→ **TASK PROMPT**: Please repeat word for word the line containing "プライバシーポリシー (209, 2504)" and every following line up to and including the last one below, pictures excluded.

→ **Stored items**:
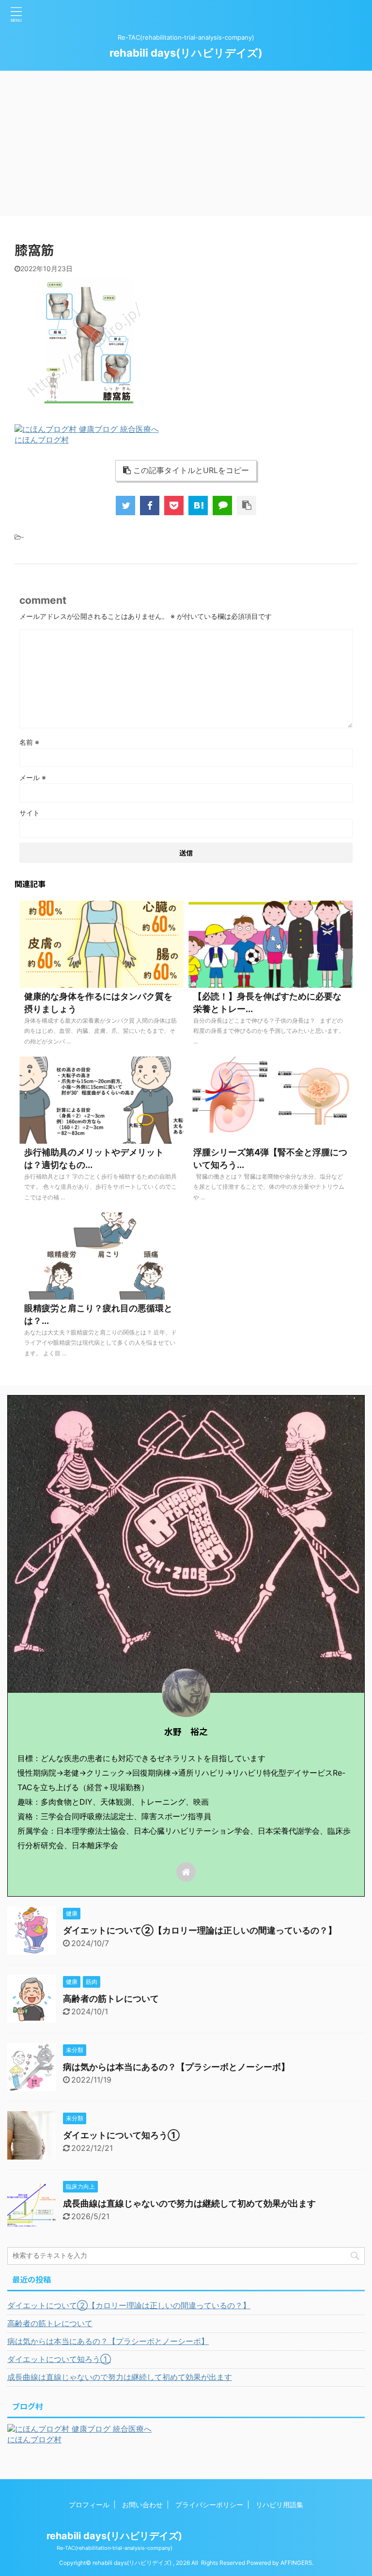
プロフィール (89, 2504)
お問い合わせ (142, 2504)
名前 (29, 742)
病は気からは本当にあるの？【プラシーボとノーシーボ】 (176, 2067)
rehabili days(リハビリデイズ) (186, 52)
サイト (29, 813)
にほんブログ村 (42, 440)
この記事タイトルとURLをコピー (191, 470)
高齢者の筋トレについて (111, 1998)
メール (32, 777)
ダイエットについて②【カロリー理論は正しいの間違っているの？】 (200, 1930)
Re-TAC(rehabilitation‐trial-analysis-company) (114, 2548)
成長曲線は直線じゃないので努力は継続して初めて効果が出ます (189, 2203)
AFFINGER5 (296, 2562)
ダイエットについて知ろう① (121, 2135)
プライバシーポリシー (209, 2504)
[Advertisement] (186, 143)
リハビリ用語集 (279, 2504)
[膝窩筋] (198, 505)
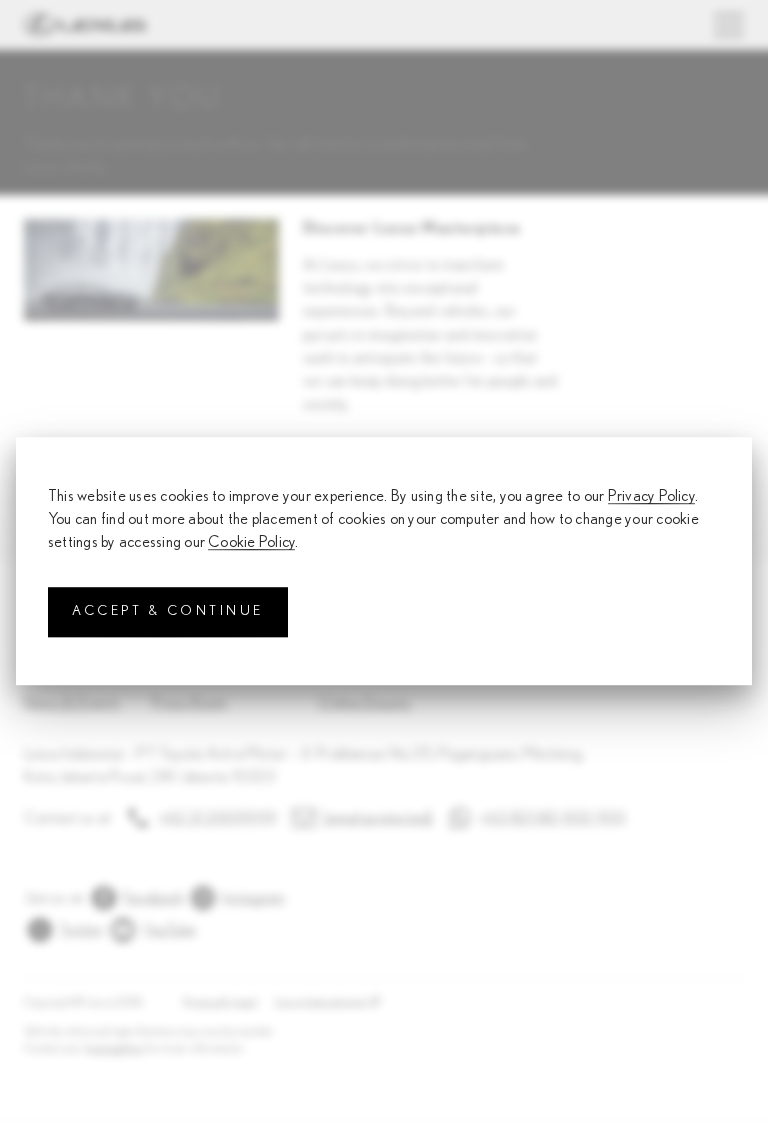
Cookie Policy (251, 543)
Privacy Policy (651, 496)
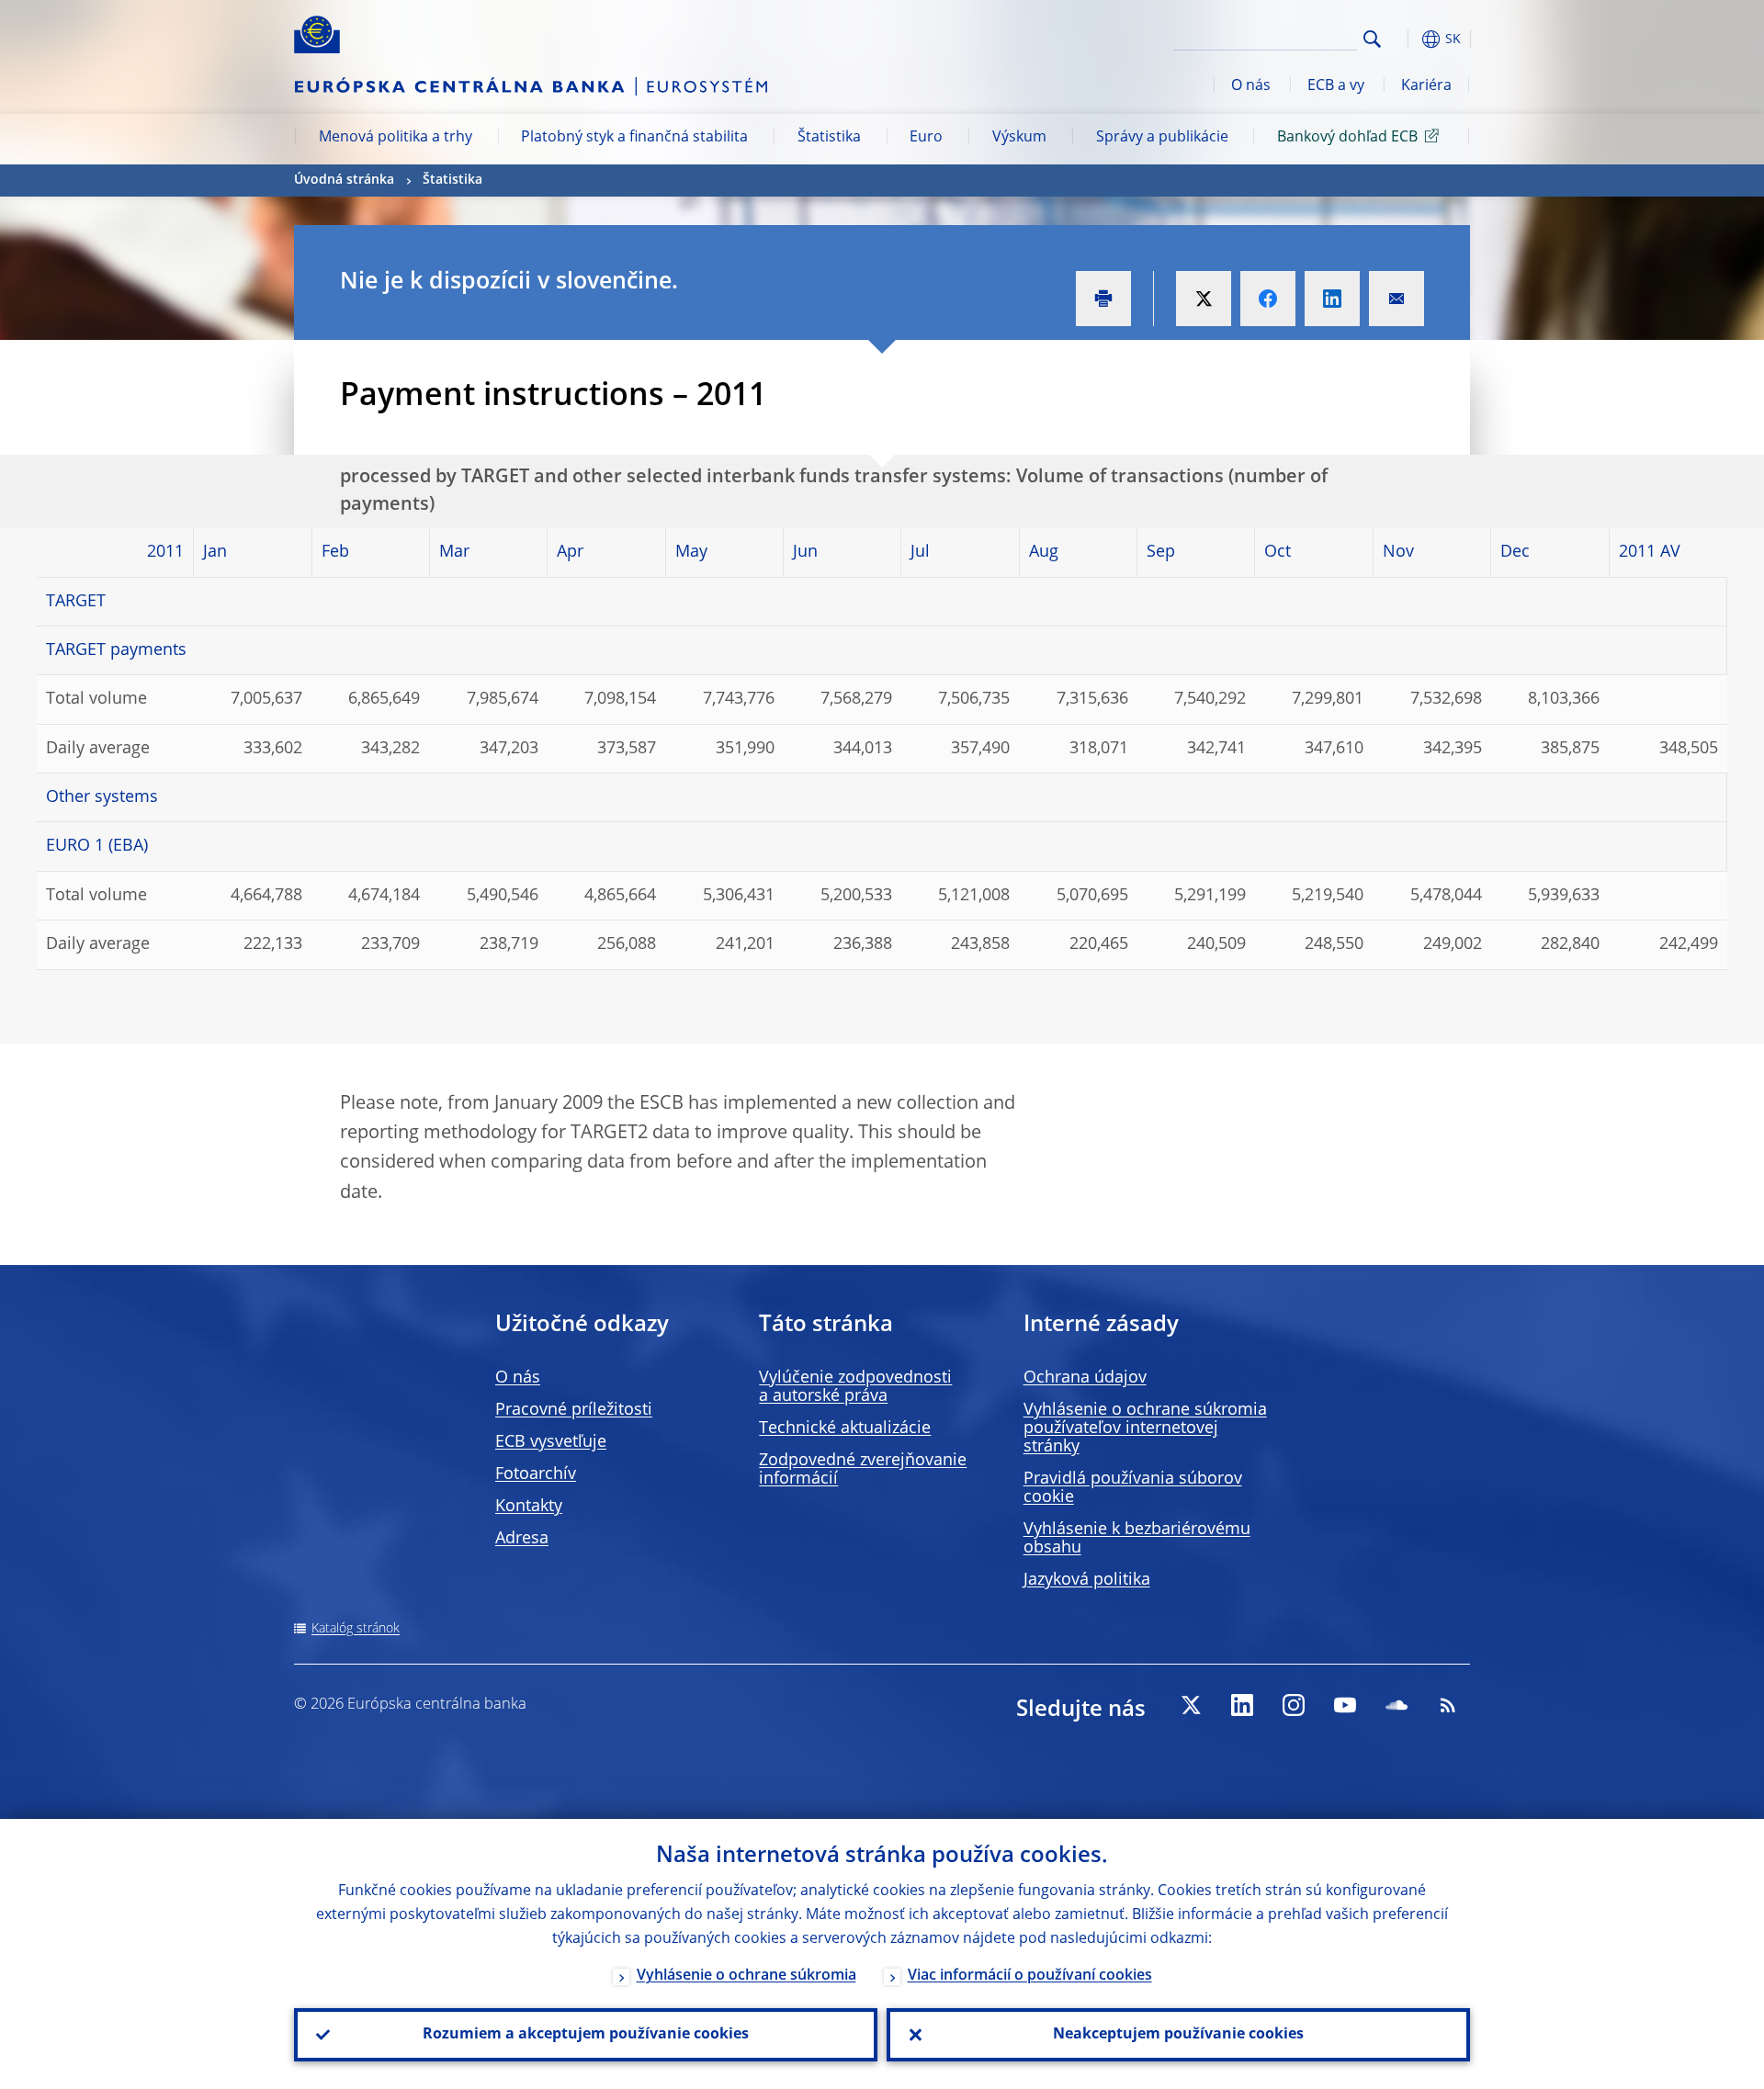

→ **EXERCISE OUTPUT**:
プライバシーポリシー (209, 2504)
[Advertisement] (186, 143)
リハビリ用語集 (279, 2504)
[膝窩筋] (198, 505)
Cookie Policy (251, 543)
Privacy Policy (651, 496)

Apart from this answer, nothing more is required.